▶ _Problem requirements_: Please report each line in the material below that contains the string "pyautogui". Case matters.

━━━━━ Source material ━━━━━

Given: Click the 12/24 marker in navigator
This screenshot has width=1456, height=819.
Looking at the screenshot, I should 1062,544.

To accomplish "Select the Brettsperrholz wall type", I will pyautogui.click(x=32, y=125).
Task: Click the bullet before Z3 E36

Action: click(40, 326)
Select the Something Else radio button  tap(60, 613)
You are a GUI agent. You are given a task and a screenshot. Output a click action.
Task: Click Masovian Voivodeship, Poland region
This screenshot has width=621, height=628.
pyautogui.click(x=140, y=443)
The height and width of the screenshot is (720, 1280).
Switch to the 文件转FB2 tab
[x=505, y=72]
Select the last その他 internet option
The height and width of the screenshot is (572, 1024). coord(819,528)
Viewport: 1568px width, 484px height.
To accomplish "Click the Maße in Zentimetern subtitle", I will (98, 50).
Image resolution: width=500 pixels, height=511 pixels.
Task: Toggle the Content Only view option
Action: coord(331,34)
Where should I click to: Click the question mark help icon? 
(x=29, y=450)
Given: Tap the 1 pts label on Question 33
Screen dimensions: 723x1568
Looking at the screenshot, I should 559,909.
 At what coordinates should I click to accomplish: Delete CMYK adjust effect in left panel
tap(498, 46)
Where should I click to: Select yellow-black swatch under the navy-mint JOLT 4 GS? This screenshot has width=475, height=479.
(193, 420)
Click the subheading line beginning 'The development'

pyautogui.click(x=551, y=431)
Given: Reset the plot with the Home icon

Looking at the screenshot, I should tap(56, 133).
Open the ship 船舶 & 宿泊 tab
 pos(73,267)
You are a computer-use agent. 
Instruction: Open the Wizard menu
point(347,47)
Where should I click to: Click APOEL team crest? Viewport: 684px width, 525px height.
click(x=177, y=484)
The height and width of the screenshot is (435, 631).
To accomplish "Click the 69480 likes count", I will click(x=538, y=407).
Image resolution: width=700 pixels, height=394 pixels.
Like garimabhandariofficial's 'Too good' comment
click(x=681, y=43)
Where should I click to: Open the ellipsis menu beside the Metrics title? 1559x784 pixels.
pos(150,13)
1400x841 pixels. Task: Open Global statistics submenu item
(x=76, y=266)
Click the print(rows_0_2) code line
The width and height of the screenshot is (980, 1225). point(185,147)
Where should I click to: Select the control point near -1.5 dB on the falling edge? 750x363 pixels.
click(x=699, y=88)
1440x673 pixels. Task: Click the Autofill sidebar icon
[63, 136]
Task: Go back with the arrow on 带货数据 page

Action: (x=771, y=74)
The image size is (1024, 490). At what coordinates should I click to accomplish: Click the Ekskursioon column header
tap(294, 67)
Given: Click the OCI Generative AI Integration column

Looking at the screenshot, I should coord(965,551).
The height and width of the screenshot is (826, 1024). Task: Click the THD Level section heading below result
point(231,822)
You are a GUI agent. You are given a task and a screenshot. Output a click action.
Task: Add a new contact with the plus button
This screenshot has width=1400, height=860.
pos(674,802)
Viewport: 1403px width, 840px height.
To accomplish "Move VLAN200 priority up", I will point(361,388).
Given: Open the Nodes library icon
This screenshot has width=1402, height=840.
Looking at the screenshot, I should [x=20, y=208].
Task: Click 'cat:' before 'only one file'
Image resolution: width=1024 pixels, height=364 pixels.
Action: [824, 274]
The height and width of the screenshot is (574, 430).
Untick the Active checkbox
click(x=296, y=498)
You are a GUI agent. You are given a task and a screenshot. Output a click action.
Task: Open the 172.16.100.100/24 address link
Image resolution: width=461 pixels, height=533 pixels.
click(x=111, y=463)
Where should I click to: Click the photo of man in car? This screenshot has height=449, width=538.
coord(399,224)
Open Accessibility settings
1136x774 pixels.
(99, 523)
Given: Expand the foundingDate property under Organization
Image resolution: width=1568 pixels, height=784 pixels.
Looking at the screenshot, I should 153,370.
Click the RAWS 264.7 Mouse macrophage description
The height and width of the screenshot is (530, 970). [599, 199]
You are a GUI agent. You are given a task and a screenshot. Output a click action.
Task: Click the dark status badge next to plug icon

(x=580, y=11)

━━━━━

▶ _Response to this task_:
To accomplish "Select the Brettsperrholz wall type", I will pyautogui.click(x=32, y=125).
pyautogui.click(x=140, y=443)
pyautogui.click(x=551, y=431)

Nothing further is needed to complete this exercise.